This recent safety announcement comes after a recent study conducted in France which suggests an increased risk of bladder cancer with the use of Actos and related prescription medications. The FDA reports that France has already suspended the use of Actos, known generically as pioglitazone, and Germany has recommended not to begin Actos use with new patients. In the United States, the FDA has responded by initially recommending healthcare professionals not prescribe this medication to patients with active bladder cancer or a prior history of this condition.

Actos Use

Actos is a prescription medication used to treat Type 2 diabetes in adults over the age of 18. The use of this drug is meant to coincide with proper diet and exercise. The FDA explains that this medication is intended for use by itself as a means of treating or preventing diabetes, as well as a combination drug with the other medications, such as metformin and glimepiride. The FDA approved the sale of Actos in 1999, while a generic form is currently scheduled for release in 2012.  

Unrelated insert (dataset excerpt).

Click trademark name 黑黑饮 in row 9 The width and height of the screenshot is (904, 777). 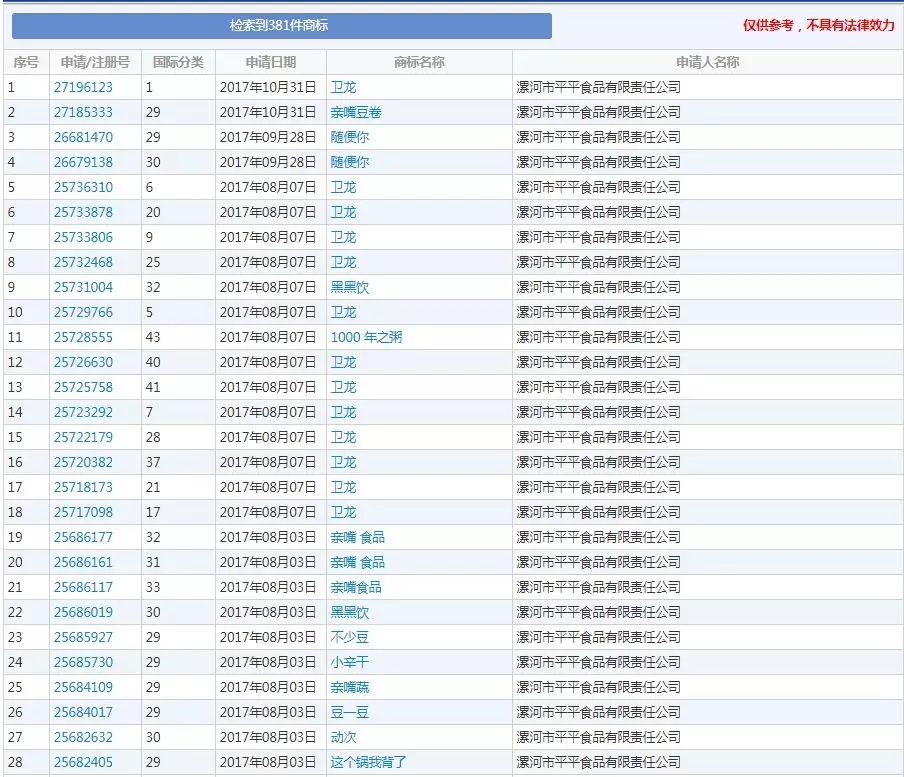click(348, 287)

In Type 2 diabetes, either the pancreas cannot produce enough insulin or cannot use it effectively enough to control the level of glucose in the blood. Actos’ active ingredient, pioglitazone, allows the body to make better use of the insulin it produces by making fat, muscle and liver cells more sensitive to it. This allows for the reduction of blood glucose levels and control over Type 2 diabetes.

Actos Bladder Cancer Risks

Actos’ risk of bladder cancer is particularly high in men. The FDA reports this “safety information is based on FDA's review of data from a planned five-year interim analysis of an ongoing, ten-year epidemiological study.” According to this interim analysis, patients who used Actos for more than one year were far more likely to develop bladder cancer than those who were not using the drug or had just begun using it. The FDA reported that the risk was 40% greater for patients using Actos for more than one year.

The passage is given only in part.